→ **Work item**
Scan the records below, and wherever a line has the word "computer", pull it out.

Saved data entries
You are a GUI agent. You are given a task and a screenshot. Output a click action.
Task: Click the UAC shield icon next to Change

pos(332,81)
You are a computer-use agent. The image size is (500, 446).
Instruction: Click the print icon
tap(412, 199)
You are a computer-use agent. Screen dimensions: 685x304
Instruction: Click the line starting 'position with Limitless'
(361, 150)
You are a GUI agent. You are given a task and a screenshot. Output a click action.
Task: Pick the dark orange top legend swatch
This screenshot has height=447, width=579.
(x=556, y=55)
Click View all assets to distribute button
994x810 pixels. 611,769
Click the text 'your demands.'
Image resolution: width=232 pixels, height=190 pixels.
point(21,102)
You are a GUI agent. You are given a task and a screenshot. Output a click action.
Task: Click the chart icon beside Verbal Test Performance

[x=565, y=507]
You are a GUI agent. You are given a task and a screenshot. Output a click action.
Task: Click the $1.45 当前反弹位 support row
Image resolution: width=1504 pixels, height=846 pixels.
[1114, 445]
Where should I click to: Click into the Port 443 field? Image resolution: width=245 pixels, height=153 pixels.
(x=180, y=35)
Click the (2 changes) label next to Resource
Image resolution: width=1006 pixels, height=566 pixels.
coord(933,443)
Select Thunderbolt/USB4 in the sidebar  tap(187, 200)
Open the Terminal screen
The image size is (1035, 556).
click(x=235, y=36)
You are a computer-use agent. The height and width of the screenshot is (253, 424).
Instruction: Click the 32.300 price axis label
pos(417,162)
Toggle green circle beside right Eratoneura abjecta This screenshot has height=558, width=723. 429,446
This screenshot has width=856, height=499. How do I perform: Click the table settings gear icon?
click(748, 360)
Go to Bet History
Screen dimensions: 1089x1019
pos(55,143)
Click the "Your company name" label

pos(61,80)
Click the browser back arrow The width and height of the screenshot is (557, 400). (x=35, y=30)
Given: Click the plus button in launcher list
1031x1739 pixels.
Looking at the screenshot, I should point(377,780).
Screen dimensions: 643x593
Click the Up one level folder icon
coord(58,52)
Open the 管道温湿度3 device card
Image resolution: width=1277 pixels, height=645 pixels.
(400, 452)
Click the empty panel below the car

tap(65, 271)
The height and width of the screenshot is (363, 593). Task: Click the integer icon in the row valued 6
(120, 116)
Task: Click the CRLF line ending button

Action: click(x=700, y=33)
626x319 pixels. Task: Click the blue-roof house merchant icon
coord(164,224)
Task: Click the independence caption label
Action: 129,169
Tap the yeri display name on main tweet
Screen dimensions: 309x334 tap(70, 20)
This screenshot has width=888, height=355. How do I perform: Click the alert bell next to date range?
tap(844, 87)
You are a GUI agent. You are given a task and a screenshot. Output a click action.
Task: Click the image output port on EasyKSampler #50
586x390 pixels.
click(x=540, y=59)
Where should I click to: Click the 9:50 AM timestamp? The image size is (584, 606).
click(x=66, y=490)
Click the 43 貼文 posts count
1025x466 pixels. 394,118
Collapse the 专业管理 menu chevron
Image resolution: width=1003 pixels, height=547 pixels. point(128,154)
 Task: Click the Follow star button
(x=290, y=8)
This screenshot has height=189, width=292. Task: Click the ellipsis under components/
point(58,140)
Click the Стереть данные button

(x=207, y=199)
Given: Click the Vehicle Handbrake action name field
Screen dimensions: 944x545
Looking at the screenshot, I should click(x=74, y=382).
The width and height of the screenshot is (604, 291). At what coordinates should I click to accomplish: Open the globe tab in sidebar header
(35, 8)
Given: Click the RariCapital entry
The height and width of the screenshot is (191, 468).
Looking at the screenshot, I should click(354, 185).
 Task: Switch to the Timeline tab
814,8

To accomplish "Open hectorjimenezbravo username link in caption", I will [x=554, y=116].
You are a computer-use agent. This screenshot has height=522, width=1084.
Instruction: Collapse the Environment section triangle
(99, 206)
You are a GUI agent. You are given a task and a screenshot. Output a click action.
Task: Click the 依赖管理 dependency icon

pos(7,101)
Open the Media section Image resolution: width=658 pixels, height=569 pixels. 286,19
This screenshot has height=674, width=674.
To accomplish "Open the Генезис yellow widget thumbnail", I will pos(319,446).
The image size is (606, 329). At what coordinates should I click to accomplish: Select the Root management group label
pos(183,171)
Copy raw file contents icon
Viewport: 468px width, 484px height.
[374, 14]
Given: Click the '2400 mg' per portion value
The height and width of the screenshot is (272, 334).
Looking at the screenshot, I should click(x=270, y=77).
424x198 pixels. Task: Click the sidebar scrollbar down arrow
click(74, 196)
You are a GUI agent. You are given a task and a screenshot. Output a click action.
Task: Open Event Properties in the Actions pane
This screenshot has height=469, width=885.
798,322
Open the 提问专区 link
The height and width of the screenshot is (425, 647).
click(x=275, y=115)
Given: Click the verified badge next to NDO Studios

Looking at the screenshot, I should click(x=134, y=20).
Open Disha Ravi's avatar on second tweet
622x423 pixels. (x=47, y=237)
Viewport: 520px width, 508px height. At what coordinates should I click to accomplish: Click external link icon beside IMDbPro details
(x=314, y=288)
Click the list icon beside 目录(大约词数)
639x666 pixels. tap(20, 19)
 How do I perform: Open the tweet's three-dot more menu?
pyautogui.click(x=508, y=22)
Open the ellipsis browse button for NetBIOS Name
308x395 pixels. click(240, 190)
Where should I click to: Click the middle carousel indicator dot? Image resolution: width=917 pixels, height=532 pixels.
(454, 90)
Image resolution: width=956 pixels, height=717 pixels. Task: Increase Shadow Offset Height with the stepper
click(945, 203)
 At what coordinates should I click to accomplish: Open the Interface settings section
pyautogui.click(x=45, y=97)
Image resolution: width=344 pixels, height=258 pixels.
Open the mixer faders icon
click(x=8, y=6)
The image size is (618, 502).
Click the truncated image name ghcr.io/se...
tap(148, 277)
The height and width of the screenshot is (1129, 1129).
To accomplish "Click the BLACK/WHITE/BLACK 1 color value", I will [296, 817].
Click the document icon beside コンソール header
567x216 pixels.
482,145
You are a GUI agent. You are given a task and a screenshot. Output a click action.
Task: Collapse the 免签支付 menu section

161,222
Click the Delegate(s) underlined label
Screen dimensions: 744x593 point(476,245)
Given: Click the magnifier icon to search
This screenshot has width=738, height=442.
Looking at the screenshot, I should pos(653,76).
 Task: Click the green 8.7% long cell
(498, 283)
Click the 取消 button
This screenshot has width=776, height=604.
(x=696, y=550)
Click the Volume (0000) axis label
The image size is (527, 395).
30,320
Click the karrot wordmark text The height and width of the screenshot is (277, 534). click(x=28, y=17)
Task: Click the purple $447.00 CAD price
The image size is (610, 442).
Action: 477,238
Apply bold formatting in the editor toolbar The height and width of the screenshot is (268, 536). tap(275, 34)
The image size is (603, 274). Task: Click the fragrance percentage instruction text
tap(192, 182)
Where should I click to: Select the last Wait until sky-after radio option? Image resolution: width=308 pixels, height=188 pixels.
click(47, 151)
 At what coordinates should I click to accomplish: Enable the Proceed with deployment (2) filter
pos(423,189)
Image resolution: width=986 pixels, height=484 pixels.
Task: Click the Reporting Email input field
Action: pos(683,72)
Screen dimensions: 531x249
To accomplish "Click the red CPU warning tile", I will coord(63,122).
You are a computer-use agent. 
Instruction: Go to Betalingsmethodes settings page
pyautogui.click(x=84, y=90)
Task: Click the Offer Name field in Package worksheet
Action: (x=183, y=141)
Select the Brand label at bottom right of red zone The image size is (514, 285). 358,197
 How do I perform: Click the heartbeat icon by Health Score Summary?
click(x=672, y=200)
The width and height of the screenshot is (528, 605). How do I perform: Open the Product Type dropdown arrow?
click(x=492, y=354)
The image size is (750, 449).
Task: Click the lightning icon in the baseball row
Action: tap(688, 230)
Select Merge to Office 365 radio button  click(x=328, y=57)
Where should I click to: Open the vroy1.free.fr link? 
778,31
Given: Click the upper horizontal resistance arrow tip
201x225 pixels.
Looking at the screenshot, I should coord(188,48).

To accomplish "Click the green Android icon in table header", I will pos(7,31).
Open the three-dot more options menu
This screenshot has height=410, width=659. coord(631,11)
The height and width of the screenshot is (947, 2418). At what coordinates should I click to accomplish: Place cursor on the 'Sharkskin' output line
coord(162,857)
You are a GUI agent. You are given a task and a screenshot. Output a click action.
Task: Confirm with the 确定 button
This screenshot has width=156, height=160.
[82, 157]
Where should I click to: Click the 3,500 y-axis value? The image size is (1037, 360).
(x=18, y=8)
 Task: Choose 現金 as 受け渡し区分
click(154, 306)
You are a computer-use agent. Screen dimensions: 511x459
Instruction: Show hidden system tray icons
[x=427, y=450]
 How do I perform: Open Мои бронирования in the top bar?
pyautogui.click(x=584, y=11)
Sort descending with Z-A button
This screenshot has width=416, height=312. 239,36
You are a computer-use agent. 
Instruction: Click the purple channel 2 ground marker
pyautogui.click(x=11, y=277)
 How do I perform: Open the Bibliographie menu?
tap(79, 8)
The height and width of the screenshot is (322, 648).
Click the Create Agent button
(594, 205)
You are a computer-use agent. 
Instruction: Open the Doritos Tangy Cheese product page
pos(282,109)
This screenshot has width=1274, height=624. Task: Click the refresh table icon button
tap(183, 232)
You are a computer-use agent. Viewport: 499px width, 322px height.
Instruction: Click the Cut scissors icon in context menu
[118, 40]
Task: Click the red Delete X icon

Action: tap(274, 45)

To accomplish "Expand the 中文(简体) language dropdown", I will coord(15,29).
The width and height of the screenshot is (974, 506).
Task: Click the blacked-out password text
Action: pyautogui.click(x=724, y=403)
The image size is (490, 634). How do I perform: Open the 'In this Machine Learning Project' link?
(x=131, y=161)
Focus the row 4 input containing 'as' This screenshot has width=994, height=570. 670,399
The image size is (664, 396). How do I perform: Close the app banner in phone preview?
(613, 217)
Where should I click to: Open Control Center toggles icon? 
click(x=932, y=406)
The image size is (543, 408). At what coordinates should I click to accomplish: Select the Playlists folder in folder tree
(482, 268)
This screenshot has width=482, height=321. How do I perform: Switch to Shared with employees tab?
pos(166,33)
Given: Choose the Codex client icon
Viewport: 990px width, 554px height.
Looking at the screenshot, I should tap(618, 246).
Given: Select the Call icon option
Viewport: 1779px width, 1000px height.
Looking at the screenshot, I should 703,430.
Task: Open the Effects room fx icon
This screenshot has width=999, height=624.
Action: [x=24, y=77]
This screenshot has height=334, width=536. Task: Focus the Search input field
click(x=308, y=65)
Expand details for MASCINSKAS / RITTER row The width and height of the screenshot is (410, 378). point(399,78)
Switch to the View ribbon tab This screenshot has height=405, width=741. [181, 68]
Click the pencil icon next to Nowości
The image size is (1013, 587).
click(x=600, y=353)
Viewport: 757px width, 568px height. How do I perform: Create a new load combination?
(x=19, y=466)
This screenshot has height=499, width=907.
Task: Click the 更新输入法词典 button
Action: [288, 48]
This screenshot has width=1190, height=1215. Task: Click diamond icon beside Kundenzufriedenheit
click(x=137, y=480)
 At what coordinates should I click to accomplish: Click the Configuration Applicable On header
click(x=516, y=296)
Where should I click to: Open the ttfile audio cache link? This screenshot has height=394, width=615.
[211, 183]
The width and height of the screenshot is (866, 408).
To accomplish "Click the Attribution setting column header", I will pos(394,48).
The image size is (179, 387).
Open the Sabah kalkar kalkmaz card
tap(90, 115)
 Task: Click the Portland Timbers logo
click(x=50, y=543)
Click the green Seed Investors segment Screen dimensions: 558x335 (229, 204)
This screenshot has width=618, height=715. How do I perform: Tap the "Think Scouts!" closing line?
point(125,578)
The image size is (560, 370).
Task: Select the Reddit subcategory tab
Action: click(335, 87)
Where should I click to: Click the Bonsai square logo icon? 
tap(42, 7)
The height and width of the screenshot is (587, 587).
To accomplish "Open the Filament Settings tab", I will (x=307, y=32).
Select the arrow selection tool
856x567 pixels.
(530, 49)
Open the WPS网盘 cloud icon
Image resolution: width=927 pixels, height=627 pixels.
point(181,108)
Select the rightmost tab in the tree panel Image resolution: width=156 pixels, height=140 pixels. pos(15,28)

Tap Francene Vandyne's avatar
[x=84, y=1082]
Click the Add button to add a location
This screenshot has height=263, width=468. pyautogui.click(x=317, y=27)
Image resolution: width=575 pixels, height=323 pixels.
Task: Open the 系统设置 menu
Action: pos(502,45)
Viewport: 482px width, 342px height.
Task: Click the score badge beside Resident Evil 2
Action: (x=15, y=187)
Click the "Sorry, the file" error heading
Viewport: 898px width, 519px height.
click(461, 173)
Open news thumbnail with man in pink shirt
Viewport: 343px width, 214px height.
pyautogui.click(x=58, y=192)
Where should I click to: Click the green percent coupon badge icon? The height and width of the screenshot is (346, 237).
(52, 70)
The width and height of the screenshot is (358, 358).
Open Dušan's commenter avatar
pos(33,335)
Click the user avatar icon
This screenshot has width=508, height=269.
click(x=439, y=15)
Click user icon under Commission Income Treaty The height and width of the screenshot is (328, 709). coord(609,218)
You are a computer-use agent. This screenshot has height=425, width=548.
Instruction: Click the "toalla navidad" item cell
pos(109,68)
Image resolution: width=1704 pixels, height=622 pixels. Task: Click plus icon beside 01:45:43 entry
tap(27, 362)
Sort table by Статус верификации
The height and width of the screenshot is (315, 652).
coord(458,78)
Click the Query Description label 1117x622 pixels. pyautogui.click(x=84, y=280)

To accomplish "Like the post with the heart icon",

→ **Task output**
You are a computer-use agent. The image size is (500, 446).
You are a computer-use agent. Screen dimensions: 685x304
You are a computer-use agent. The height and width of the screenshot is (253, 424).
You are a computer-use agent. This screenshot has height=522, width=1084.
You are a computer-use agent. 
You are a computer-use agent. Screen dimensions: 511x459
You are a computer-use agent. 
You are a computer-use agent. 
You are a computer-use agent. Viewport: 499px width, 322px height.
You are a computer-use agent. This screenshot has height=425, width=548.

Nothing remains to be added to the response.